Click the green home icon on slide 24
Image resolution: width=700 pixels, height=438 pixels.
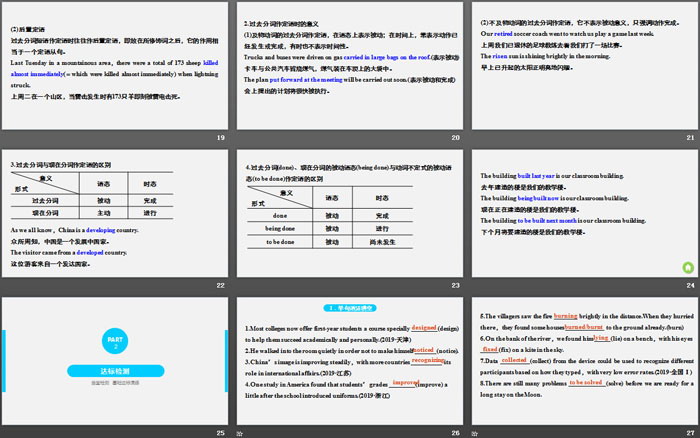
* * *
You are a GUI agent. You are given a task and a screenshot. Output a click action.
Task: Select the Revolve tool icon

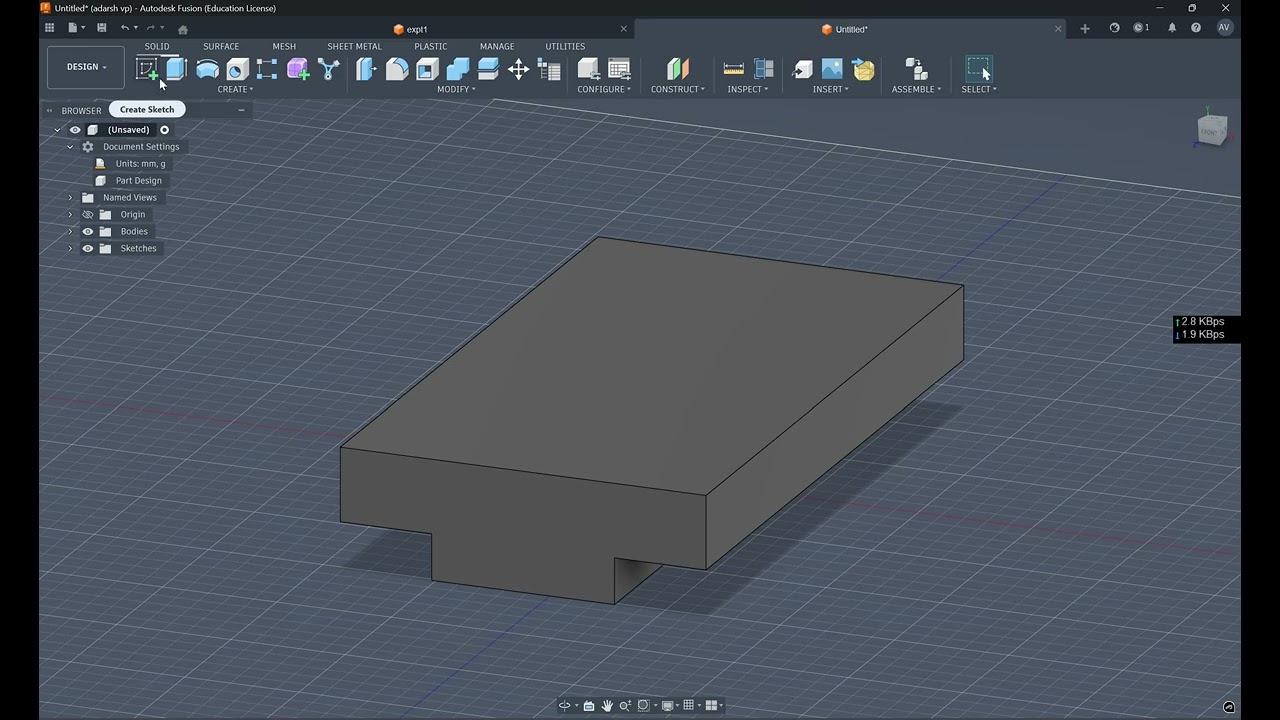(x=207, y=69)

Your instructions ->
Transcribe the records above exactly, beginning at the line that contains "Click the green home icon on slide 24" and ending with the line that contains "Image resolution: width=700", both included, and nothing else.

Solution to this exercise ->
Click the green home icon on slide 24
Image resolution: width=700 pixels, height=438 pixels.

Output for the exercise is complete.